A necessidade de revisão do teto dado pela Emenda nº 95/2016 se tornou o centro do debate no projeto de orçamento para 2021. Se, em 2020, vivemos sob o Orçamento de Guerra, no próximo ano precisaremos pautar políticas públicas seguindo a cautela típica do pós-guerra.

Não é possível voltarmos ao horizonte fiscal de 2019, até porque a insegurança sanitária, social e econômica trazida pela COVID-19 não será eliminada com os fogos de artifício do próximo réveillon.
Um plano bienal de enfrentamento da calamidade pública traria fôlego temporal e racionalidade fiscal para debatermos a necessidade de equalizar a continuidade do custeio da renda básica emergencial em 2021, sem colocarmos em risco outras políticas públicas igualmente relevantes.

Planejar a transição, sobretudo diante da frágil capacidade de arrecadação de todos os entes da Federação, é esforço de justiça fiscal que pode ser feito de forma transparente e equilibrada até para que seja resguardado o custeio dos serviços públicos essenciais.

Se já fomos capazes de rever o teto na EC nº 102/2019 e de adotar prontamente o Orçamento de Guerra por meio da EC nº 106/2020, não podemos interditar reflexão equitativa sobre nossas regras fiscais e, sobretudo, acerca do regime jurídico da nossa dívida pública.

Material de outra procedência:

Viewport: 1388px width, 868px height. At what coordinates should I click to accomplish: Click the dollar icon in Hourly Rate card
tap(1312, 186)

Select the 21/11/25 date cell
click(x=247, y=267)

Um bom ponto de partida para isso seria resguardar sustentação dos repasses federativos – na forma do art. 107, §6º, inciso I do ADCT – em patamar suficiente para custear serviços públicos essenciais, caso a estimativa de arrecadação tributária dos diversos entes políticos siga frustrada ao longo de 2021. Os parâmetros estreitos previstos na LC nº 173/2020 poderiam ser revistos, em diálogo com a exceção ao teto já vigente naquele dispositivo acima citado.

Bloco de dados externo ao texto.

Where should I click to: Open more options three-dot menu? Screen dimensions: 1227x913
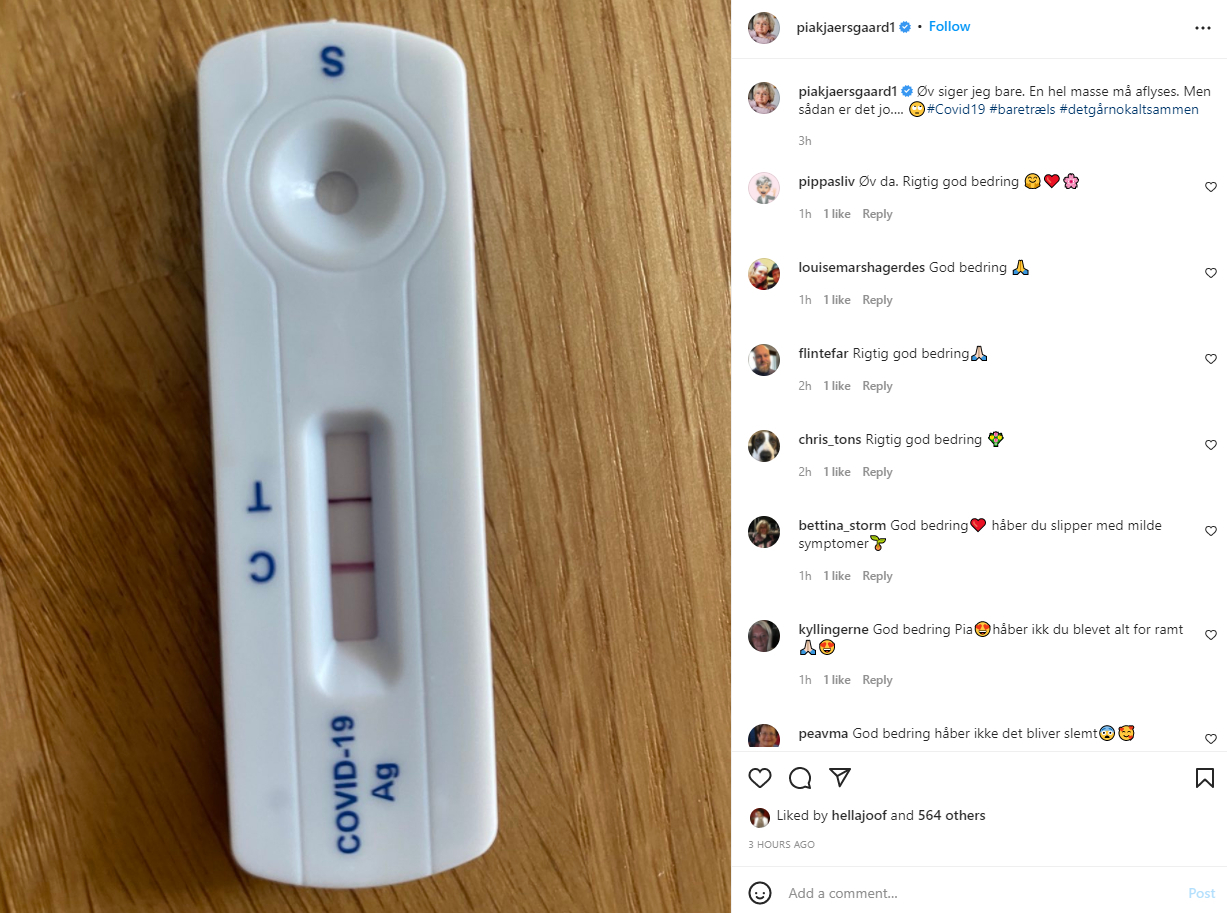point(1203,28)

Tal medida fixaria o piso de proteção social no federalismo brasileiro para resguardar a continuidade dos serviços públicos. Trata-se de ler o art. 9º da LRF pelo prisma do periculum in mora reverso. Estamos a propor, diante da frustração da arrecadação tributária em qualquer dos entes da Federação ao longo de 2021, que seja vedada redução de custeio que implique risco de descontinuidade em áreas sensíveis como saúde, educação, coleta de lixo, segurança pública etc. Ao invés disso, defendemos financiamento nacional dos serviços públicos inscritos no anexo de despesas não suscetíveis de contingenciamento na LDO de cada ente.

Assim, haveria ampliação qualitativa das transferências obrigatórias para que FPM e FPE passem a se comportar não apenas como mecanismos de repartição de tributos, mas que também equalizem responsabilidades de custeio de despesas nucleares. Aliás, essa é a lógica do FUNDEB renovado pela EC nº 108/2020.

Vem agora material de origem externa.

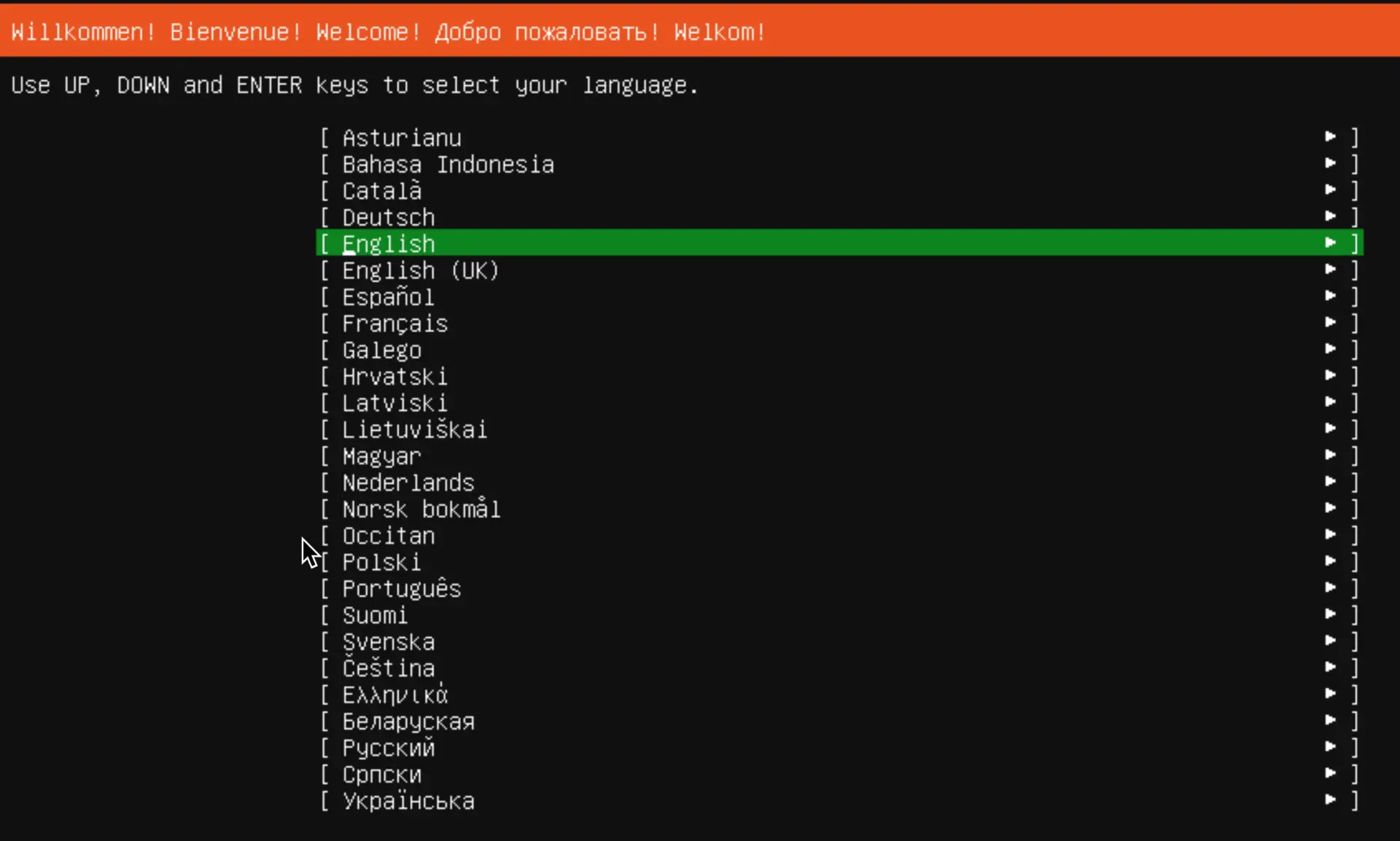Choose Português from the list

point(401,589)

Considerando que somente a União pode emitir moeda e contrair dívida pública, cabe chamá-la, pois, à responsabilidade solidária na consecução dos serviços que amparam direitos fundamentais, mediante revisão do escopo da LC nº 173/2020, para que promova uma excepcional regulamentação do art. 107, §6º, I do ADCT.

Afinal, no suposto confronto entre a Constituição (cujo 32º aniversário será celebrado na próxima segunda-feira) e o orçamento regido pelo teto da EC nº 95, devemos nos lembrar de que o orçamento e o próprio teto só são legítimos em face daquela. Talvez, precisamente por isso, o maior desafio do PLOA/2021 de todos os entes políticos seja responder – de forma desnudada e dramática – qual é a razão de ser do Estado brasileiro.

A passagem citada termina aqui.